Similar perspectives on growing up were voiced by the participants in my research. Indeed, Ella is one of many adults who look back on their experiences growing up with lesbian, gay or bisexual (LGB) parents and wish that their parents could have been married -- or at least had the option of marrying. In a study of 49 young adults with LGB parents, I found that many of them spoke to the legal and symbolic ways in which marriage would have minimized various stresses and enhanced their well-being. Callie, a 25 year-old woman with two mothers, for example, recalled growing up with the awareness that "we [didn't] have the same rights as other people. [Paying] thousands of dollars just so I could go in and sign this paper in the event that my mom gets hurt, I could visit her in the hospital. It's those really basic things that people get from their legally married parents that we weren't able to get." Likewise, many young adults in this study highlighted how growing up, their parents were not able to cover each other under their health insurance, and/or their nonlegal parent (usually their nonbiological mother) was not able to cover them, as children, under their health insurance. Dean, a 22 year-old man with two mothers, for example, described how he and his siblings were left without health insurance when his mother was fired for being gay. Dean noted that "at the time, my mother's partner was employed and would have been able to keep us on her insurance if civil unions or gay marriage were valid." This situation represents just one concrete example of how legal insecurities can create strain for children and families.
Many of the young adults in this study also emphasized the symbolic benefits of marriage, noting that marriage marks relationships as legitimate, and would therefore encourage other people to recognize their parents' relationships, and their families, as "real." As Kerry, a 23 year-old woman with two mothers, said:
Marriage would make those relationships real to other people. It would make them understand that it's such a real thing. These are real people, they want real families, they want real relationships. Because it's a nationally recognized process to get married. That's what you do when you're in love with someone and you want to have a family.
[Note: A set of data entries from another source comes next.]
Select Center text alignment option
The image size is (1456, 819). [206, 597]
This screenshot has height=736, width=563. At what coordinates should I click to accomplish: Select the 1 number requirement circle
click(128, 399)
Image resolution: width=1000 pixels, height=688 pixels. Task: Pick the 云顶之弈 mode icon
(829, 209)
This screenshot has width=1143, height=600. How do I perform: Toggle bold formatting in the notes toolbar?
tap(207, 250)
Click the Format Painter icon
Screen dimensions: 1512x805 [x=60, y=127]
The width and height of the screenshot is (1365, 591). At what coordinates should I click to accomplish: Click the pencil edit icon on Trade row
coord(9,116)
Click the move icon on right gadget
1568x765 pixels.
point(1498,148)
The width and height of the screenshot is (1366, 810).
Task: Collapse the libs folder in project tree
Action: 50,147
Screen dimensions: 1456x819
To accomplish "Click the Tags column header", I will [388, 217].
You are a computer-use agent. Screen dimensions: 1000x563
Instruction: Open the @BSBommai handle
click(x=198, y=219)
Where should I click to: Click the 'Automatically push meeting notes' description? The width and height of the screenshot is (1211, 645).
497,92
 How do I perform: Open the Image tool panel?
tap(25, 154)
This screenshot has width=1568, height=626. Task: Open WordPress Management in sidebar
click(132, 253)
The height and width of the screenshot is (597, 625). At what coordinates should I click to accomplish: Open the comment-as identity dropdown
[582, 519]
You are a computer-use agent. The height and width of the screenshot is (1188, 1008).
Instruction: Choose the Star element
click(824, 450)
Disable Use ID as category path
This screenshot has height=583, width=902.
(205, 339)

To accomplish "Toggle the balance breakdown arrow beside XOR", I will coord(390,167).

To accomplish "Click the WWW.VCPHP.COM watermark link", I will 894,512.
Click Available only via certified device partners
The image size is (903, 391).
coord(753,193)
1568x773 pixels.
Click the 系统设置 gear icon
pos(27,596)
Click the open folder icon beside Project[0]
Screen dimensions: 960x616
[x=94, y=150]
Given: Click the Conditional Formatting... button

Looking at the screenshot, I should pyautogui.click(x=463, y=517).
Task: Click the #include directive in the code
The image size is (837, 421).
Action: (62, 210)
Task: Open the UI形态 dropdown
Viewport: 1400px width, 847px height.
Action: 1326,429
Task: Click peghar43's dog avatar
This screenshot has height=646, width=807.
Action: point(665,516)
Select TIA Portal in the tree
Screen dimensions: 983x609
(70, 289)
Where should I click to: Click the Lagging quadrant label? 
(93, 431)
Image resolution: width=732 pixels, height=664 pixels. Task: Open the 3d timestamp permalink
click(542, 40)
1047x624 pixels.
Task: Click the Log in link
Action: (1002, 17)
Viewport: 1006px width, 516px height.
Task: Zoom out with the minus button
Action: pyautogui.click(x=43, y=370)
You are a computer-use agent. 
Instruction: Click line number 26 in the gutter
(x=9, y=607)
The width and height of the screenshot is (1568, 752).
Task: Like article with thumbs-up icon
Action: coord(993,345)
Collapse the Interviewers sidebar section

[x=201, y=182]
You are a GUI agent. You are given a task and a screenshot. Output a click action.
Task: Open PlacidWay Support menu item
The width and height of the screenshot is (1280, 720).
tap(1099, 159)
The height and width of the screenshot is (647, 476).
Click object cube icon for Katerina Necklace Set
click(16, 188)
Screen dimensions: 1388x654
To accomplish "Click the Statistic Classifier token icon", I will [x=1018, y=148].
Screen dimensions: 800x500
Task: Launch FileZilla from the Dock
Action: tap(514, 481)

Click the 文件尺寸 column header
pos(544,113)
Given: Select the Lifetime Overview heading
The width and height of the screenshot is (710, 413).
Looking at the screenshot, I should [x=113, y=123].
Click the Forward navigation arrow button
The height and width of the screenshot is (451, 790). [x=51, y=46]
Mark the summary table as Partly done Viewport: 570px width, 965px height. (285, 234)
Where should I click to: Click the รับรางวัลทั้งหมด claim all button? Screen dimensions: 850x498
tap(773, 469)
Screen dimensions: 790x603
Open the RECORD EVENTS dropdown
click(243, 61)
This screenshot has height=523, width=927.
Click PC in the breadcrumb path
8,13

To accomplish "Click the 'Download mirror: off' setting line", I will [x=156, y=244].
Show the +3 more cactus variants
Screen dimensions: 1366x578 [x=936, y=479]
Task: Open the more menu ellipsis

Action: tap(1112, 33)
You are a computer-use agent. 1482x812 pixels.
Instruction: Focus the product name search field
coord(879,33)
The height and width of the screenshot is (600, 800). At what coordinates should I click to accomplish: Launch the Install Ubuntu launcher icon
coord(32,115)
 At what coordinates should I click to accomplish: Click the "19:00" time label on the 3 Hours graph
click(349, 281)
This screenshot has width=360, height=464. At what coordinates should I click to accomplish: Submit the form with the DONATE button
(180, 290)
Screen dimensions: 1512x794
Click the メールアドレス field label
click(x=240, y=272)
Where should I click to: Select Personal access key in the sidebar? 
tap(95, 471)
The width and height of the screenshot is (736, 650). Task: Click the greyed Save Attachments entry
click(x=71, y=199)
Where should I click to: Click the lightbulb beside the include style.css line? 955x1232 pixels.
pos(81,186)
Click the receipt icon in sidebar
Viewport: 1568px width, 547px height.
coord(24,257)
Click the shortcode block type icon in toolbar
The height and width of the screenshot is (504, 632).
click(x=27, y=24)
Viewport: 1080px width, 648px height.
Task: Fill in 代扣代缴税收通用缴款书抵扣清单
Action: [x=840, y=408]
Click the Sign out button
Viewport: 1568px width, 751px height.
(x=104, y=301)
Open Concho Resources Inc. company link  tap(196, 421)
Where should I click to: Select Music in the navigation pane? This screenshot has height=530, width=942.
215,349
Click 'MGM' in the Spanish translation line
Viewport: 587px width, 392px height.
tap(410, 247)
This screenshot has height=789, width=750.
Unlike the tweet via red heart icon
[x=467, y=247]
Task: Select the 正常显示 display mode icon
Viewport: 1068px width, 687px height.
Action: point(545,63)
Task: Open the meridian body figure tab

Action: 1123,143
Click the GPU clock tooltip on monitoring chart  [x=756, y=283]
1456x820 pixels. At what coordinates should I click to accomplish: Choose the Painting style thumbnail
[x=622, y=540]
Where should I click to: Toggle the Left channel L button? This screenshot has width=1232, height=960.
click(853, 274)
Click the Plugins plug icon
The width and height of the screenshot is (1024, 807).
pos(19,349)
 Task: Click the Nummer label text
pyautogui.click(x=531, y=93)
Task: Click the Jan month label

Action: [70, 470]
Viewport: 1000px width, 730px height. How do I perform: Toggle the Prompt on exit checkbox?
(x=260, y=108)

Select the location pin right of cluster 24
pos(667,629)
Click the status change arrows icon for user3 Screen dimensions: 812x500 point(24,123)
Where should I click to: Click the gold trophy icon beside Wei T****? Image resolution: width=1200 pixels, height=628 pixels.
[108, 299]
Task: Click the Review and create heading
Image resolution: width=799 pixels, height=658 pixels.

Some of these young adults also felt that the symbolic legitimization associated with marriage would have direct effects on children's well-being, by helping them to feel less "different," and more secure. As Annie, a 24 year-old woman with two mothers, reflected, "I think it's probably nice to have maybe a little more of a framework, to tell your 7 year-old friend on the playground, 'Yes, my parents are lesbians. They got married. They're not that different.' It would have been nice to have an additional degree of sameness [when I was growing up]." Likewise, Vincent, a 23 year-old man with two mothers, shared:
I was just thinking about this with a couple of friends and just was in tears thinking about how different my childhood might have been had same-sex marriage been legalized 25 years ago. . . .The cultural, legal status of same-sex couples impacts the family narratives of same-sex families -- how we see ourselves in relation to the larger culture, whether we see ourselves as accepted or outsiders.
The voices of these young adults support the argument, raised by advocates of marriage equality, that marriage may benefit children by increasing their material and emotional security and well-being. As the Supreme Court deliberates on the landmark decisions on DOMA and Prop 8 over the next few months, I hope that they remember the voices of the children of LGB parents, who are directly impacted by the various systemic inequalities facing LGB people today, including marriage inequality.